Work order:
One part of the entries below is wanted: the lines from the one containing "Terms of service (179, 2560)" through the one containing "Sign In (70, 2531)". Write those out exactly and nothing else.

Pixel coordinate grounding data:
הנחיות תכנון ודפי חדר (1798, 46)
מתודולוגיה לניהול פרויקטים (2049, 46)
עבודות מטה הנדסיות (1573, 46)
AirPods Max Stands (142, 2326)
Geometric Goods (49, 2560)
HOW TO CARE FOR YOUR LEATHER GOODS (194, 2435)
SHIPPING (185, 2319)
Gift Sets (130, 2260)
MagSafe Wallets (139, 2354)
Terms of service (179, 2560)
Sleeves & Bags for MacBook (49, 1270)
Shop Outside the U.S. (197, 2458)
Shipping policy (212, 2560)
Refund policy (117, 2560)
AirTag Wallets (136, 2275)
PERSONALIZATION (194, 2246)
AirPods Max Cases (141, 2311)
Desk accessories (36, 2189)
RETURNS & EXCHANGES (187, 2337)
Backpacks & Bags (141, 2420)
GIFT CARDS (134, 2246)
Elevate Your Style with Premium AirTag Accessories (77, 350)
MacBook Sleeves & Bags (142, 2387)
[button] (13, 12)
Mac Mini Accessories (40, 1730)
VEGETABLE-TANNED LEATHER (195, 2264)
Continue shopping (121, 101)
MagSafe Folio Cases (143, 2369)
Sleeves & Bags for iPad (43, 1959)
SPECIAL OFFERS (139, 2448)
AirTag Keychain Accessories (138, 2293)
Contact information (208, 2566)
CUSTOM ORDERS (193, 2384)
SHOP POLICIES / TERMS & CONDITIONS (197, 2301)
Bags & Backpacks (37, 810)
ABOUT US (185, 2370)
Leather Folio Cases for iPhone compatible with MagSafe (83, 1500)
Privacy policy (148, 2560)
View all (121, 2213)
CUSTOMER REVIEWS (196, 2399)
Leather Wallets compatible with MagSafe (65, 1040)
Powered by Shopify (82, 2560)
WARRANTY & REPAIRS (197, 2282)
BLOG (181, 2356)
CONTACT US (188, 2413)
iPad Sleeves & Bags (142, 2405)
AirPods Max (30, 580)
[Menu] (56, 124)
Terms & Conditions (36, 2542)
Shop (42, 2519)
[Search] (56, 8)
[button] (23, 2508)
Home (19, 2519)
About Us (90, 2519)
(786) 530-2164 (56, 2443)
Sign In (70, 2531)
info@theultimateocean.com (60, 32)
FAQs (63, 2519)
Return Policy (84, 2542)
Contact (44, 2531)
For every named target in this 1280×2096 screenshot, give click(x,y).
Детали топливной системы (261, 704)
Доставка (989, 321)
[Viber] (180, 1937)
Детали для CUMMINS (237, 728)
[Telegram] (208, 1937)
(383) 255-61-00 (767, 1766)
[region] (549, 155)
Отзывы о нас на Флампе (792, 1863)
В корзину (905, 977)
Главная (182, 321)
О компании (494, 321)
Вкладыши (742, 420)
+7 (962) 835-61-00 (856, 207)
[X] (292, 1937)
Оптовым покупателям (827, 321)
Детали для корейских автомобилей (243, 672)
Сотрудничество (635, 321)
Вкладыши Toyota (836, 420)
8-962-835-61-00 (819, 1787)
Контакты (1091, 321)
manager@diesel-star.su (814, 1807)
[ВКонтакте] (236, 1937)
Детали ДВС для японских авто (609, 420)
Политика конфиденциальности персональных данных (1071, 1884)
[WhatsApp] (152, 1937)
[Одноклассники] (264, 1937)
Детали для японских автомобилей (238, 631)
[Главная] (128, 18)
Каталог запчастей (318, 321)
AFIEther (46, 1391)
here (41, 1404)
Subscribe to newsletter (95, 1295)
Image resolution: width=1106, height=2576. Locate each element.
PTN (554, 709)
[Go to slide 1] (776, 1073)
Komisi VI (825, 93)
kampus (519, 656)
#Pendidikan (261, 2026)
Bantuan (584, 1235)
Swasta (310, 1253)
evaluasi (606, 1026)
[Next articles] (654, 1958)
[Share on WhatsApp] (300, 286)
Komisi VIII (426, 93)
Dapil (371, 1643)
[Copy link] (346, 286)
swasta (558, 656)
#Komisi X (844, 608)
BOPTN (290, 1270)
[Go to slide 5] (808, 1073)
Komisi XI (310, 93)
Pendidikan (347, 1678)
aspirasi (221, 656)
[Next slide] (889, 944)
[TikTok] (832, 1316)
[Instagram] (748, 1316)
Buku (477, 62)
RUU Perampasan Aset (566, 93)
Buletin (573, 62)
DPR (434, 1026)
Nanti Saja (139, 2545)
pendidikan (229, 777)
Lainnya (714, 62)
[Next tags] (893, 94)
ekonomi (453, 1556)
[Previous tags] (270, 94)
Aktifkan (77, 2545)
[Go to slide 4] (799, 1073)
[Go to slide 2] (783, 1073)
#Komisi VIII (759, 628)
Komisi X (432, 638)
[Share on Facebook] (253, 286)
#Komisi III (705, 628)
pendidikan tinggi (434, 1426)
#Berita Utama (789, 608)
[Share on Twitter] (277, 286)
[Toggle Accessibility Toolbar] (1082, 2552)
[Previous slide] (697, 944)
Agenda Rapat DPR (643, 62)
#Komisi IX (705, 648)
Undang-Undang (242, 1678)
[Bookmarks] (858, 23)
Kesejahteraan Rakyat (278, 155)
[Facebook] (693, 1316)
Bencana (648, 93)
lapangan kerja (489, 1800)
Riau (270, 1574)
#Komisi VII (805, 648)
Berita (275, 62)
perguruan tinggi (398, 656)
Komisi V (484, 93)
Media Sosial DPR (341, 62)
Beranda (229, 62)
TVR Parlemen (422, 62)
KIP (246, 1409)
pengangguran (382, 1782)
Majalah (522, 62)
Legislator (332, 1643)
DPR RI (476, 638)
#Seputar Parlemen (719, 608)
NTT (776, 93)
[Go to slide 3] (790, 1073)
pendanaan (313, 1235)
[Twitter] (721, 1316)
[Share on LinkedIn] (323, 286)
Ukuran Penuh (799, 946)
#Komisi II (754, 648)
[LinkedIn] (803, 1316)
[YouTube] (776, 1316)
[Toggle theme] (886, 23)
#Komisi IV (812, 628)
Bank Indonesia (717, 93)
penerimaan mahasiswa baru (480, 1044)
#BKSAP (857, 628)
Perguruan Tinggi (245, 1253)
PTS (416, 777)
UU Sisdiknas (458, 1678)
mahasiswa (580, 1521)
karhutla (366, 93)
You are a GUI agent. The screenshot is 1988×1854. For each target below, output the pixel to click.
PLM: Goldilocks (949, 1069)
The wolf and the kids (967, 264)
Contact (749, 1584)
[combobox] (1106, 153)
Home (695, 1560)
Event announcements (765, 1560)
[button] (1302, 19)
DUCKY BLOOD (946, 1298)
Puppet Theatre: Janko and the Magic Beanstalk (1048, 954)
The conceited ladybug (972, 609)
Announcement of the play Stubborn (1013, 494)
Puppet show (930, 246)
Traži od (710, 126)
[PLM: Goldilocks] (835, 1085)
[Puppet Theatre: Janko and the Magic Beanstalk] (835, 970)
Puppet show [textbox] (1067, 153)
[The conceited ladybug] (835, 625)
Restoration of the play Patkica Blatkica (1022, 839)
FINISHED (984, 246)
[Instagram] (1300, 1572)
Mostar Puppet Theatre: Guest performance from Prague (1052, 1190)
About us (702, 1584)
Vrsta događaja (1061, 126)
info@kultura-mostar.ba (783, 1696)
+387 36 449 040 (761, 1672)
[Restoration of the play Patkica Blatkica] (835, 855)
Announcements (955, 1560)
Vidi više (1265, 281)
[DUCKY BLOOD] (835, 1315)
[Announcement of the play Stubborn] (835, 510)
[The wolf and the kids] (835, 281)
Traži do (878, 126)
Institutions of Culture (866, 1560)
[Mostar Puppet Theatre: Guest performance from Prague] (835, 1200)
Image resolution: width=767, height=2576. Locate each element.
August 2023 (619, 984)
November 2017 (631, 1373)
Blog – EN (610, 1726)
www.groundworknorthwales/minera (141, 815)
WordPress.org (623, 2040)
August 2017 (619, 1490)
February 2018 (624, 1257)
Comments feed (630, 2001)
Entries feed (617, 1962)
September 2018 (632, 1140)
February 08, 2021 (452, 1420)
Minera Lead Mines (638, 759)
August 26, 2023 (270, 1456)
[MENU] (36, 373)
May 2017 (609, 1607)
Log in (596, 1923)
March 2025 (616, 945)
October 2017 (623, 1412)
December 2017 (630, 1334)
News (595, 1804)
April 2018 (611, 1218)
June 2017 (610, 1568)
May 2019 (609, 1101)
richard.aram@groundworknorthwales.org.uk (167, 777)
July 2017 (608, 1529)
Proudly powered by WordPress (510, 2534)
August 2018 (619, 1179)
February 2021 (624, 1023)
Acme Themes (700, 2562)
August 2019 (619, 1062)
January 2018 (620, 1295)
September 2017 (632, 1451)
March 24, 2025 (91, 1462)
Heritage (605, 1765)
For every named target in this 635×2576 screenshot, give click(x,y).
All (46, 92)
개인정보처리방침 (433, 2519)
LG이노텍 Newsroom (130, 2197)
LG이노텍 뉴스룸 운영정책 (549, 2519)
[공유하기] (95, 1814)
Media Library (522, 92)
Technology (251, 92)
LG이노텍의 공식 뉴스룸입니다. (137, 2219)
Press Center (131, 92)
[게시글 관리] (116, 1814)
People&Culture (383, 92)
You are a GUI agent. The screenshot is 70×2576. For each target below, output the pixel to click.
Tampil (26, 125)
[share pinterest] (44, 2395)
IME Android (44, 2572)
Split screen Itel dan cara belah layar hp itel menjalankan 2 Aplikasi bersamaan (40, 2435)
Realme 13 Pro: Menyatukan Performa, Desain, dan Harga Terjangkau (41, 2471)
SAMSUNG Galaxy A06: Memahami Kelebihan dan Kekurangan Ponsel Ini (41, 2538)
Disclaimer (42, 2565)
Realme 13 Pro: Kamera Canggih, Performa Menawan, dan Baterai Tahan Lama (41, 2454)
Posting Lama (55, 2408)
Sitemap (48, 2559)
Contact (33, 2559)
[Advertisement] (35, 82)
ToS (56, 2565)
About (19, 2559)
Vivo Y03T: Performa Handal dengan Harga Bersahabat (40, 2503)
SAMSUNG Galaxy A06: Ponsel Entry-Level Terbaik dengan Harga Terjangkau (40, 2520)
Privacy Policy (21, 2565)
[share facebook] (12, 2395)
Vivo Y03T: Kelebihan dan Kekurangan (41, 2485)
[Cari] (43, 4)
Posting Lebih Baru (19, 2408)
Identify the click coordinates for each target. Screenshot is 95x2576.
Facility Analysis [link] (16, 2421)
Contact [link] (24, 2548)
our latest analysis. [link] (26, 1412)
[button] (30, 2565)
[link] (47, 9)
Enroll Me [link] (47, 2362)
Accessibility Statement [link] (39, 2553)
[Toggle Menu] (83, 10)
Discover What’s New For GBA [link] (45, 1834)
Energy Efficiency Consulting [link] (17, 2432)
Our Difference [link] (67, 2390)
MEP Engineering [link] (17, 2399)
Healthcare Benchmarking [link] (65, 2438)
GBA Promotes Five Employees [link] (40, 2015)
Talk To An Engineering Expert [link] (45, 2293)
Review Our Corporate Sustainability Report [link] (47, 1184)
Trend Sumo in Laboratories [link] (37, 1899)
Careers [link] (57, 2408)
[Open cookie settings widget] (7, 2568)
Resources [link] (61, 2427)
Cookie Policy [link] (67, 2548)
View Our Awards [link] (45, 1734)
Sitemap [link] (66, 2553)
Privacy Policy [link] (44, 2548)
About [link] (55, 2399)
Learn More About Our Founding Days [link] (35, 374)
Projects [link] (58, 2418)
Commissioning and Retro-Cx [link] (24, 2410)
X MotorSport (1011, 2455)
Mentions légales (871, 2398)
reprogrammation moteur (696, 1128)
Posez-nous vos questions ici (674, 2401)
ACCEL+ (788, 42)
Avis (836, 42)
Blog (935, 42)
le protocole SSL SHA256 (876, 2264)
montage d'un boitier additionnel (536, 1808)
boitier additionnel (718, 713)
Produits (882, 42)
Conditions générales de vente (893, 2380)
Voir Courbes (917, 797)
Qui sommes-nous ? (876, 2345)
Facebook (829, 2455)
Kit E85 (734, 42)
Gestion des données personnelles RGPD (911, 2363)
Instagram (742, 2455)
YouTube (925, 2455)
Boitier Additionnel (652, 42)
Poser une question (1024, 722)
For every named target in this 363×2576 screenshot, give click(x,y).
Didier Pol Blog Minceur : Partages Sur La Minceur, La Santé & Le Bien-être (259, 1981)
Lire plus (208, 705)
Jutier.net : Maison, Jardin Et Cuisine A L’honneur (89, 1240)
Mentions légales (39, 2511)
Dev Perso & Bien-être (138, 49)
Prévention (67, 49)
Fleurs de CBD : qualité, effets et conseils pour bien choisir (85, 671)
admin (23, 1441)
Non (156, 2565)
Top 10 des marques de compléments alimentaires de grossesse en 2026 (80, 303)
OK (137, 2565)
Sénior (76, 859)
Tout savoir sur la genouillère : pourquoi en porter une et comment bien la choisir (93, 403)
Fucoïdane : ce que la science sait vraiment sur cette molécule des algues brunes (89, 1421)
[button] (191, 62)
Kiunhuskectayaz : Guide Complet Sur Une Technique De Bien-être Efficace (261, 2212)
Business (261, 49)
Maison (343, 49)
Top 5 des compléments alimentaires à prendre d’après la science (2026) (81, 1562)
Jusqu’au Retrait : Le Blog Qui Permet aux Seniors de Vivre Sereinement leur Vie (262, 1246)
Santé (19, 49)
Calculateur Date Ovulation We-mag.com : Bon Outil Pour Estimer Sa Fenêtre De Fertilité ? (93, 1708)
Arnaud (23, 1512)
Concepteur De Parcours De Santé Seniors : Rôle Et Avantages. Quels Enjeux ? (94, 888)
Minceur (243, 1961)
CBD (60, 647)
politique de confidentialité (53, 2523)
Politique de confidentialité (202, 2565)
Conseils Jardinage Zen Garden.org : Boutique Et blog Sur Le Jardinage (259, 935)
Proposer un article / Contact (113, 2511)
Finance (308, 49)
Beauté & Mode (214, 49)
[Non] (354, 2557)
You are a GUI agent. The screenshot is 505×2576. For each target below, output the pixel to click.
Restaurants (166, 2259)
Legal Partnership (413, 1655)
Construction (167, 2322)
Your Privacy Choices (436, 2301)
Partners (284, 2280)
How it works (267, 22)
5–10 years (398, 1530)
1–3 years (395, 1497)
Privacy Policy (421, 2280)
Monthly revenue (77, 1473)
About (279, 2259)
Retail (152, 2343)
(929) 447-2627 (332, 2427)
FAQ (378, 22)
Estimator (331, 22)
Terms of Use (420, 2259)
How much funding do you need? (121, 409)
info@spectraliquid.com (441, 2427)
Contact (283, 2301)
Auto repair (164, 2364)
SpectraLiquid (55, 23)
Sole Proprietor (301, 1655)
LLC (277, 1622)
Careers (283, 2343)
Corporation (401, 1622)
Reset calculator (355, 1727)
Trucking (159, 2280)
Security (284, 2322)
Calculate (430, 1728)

Problem solution:
Terms of service (179, 2560)
Sleeves & Bags for MacBook (49, 1270)
Shop Outside the U.S. (197, 2458)
Shipping policy (212, 2560)
Refund policy (117, 2560)
AirTag Wallets (136, 2275)
PERSONALIZATION (194, 2246)
AirPods Max Cases (141, 2311)
Desk accessories (36, 2189)
RETURNS & EXCHANGES (187, 2337)
Backpacks & Bags (141, 2420)
GIFT CARDS (134, 2246)
Elevate Your Style with Premium AirTag Accessories (77, 350)
MacBook Sleeves & Bags (142, 2387)
[button] (13, 12)
Mac Mini Accessories (40, 1730)
VEGETABLE-TANNED LEATHER (195, 2264)
Continue shopping (121, 101)
MagSafe Folio Cases (143, 2369)
Sleeves & Bags for iPad (43, 1959)
SPECIAL OFFERS (139, 2448)
AirTag Keychain Accessories (138, 2293)
Contact information (208, 2566)
CUSTOM ORDERS (193, 2384)
SHOP POLICIES / TERMS & CONDITIONS (197, 2301)
Bags & Backpacks (37, 810)
ABOUT US (185, 2370)
Leather Folio Cases for iPhone compatible with MagSafe (83, 1500)
Privacy policy (148, 2560)
View all (121, 2213)
CUSTOMER REVIEWS (196, 2399)
Leather Wallets compatible with MagSafe (65, 1040)
Powered by Shopify (82, 2560)
WARRANTY & REPAIRS (197, 2282)
BLOG (181, 2356)
CONTACT US (188, 2413)
iPad Sleeves & Bags (142, 2405)
AirPods Max (30, 580)
[Menu] (56, 124)
Terms & Conditions (36, 2542)
Shop (42, 2519)
[Search] (56, 8)
[button] (23, 2508)
Home (19, 2519)
About Us (90, 2519)
(786) 530-2164 (56, 2443)
Sign In (70, 2531)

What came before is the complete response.